Fly.io Postgres cluster down for 3 days, no word from them about it

(webcache.googleusercontent.com)

797 points burnerbob | 1 comments | 20 Jul 23 23:42 UTC | HN request time: 0.242s | source

Show context

spiderice ◴[21 Jul 23 03:25 UTC] No.36809650[source]▶

There is now a response to the support thread from Fly[1]:

> Hi Folks,

> Just wanted to provide some more details on what happened here, both with the thread and the host issue.

> The radio silence in this thread wasn’t intentional, and I’m sorry if it seemed that way. While we check the forum regularly, sometimes topics get missed. Unfortunately this thread one slipped by us until today, when someone saw it and flagged it internally. If we’d seen it earlier, we’d have offered more details the.

> More on what happened: We had a single host in the syd region go down, hard, with multiple issues.
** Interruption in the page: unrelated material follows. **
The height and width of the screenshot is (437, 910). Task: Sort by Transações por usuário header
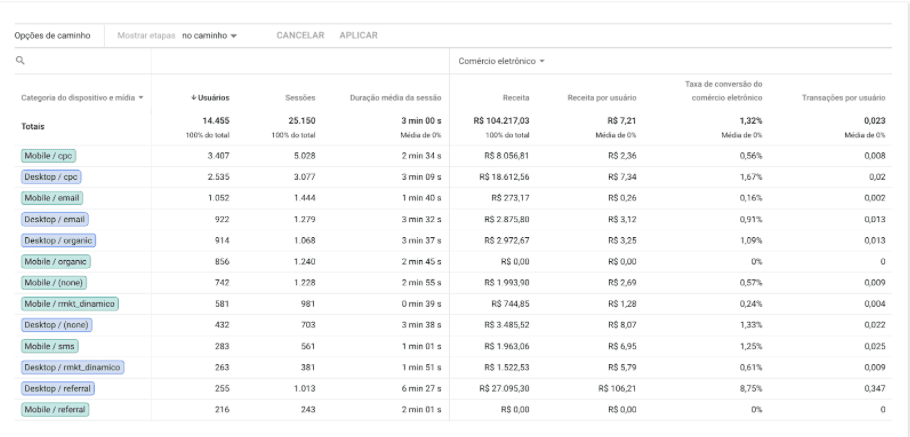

In short, the host required a restart, then refused to come back online cleanly. Once back online, it refused to connect with our service discovery system. Ultimately it required a significant amount of manual work to recover.

> Apps running multiple instances would have seen the instance on this host go unreachable, but other instances would have remained up and new instances could be added. Single instance apps on this host were unreachable for the duration of the outage. We strongly recommend running multiple instances to mitigate the impact of single-host failures like this.

> The main status page (status.fly.io) is used for global and regional outages. For single host issues like this one we post alerts on the status tab in the dashboard (the emergency maintenance message @south-paw posted). This was an abnormally long single-host failure and we’re reassessing how these longer-lasting single-host outages are communicated.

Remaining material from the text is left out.